**Exercise input:**
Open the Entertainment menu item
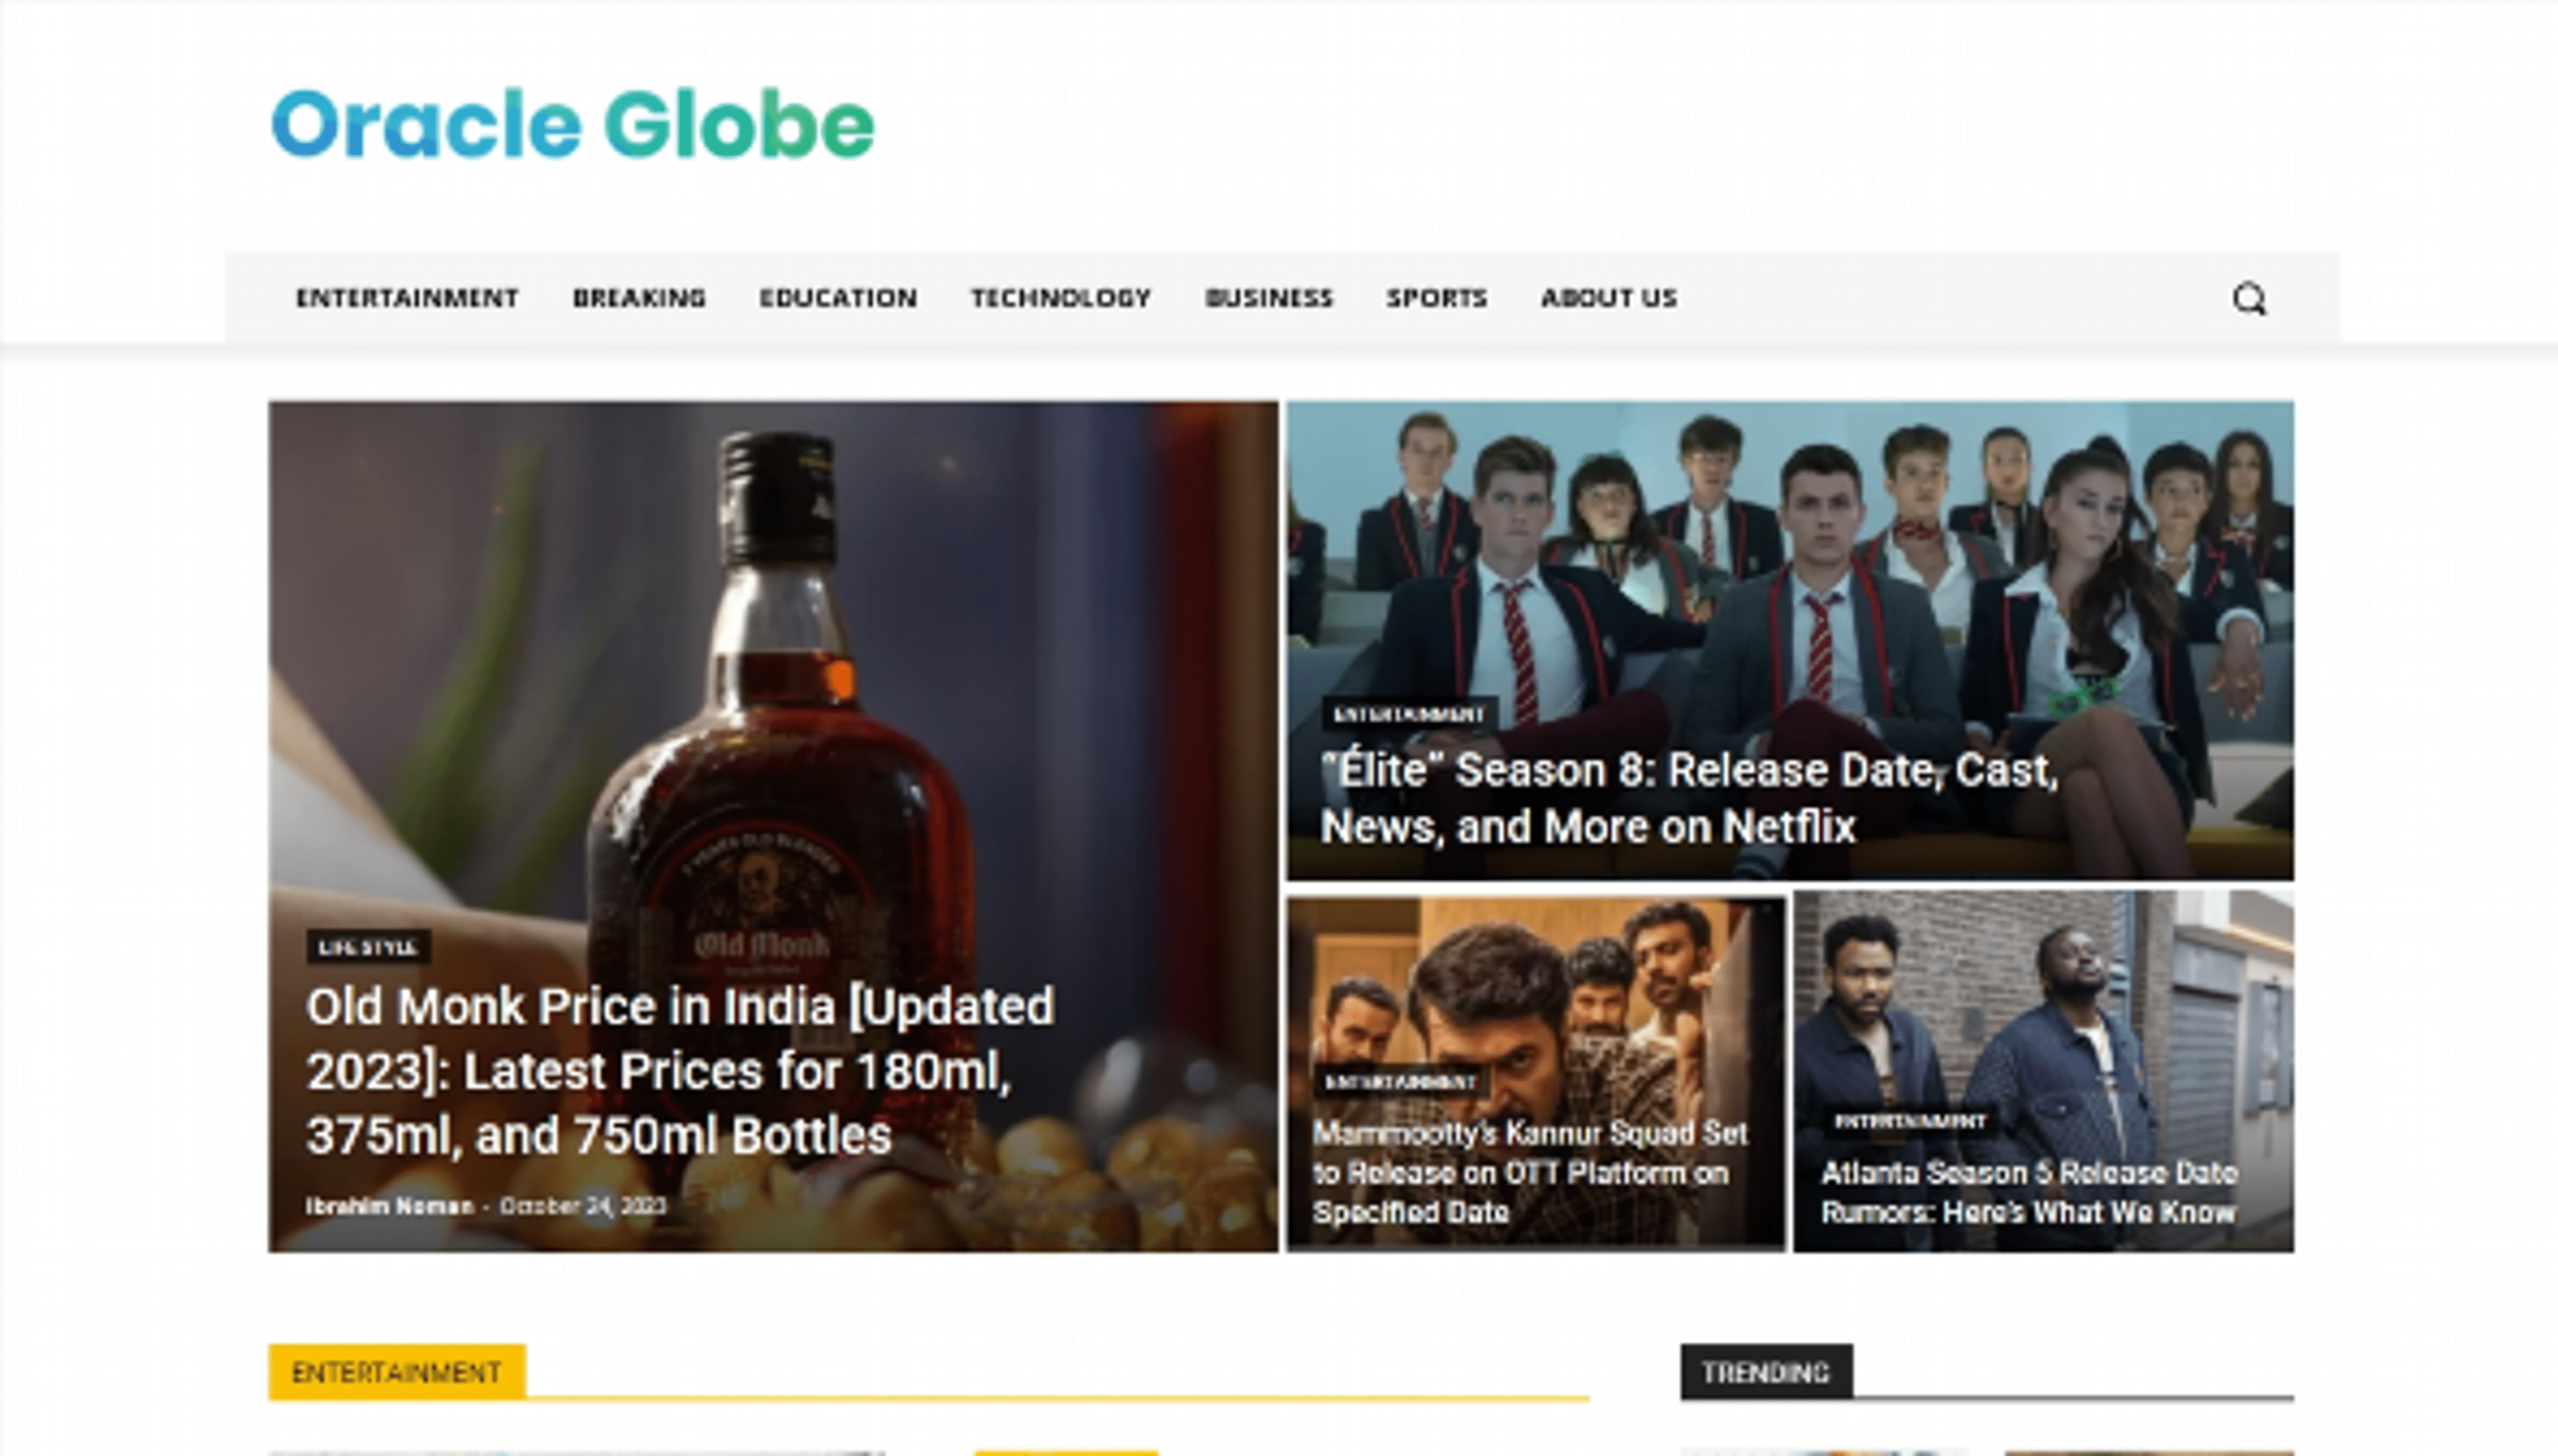Viewport: 2558px width, 1456px height. 407,298
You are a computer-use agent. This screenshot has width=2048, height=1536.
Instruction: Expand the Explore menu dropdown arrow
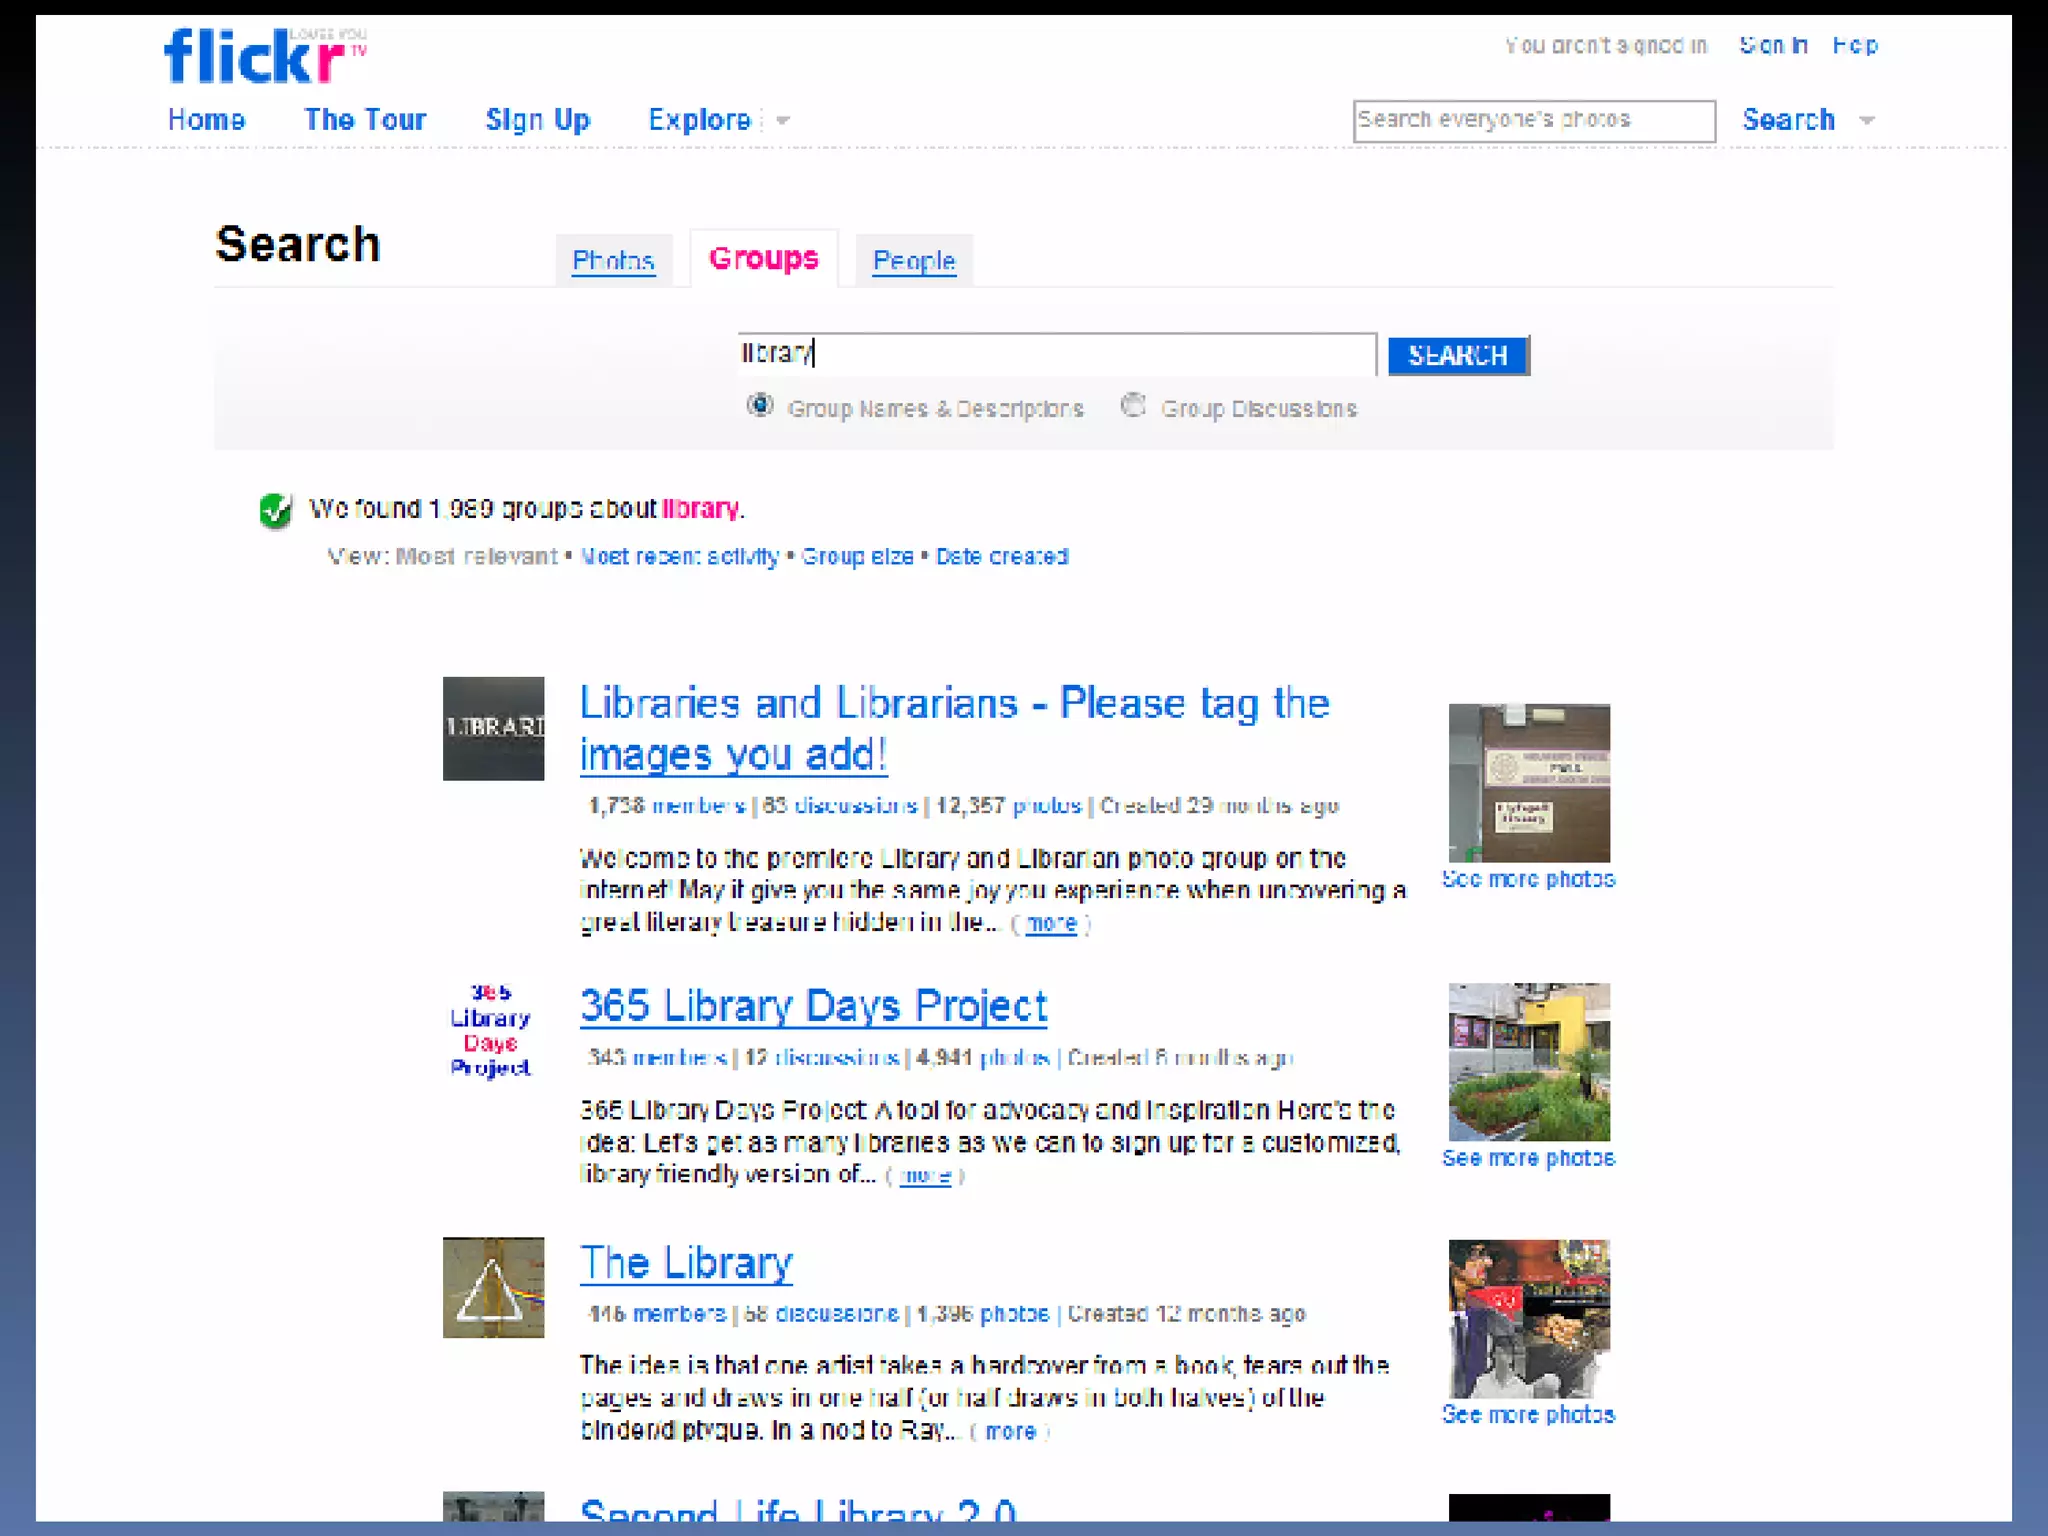click(x=783, y=121)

**Task brief:** The answer must be an exact copy of the entries, with the pictures omitted.

**Exercise response:**
Open the Entertainment menu item
Viewport: 2558px width, 1456px height. 407,298
You are a computer-use agent. This screenshot has width=2048, height=1536.
Instruction: Expand the Explore menu dropdown arrow
click(x=783, y=121)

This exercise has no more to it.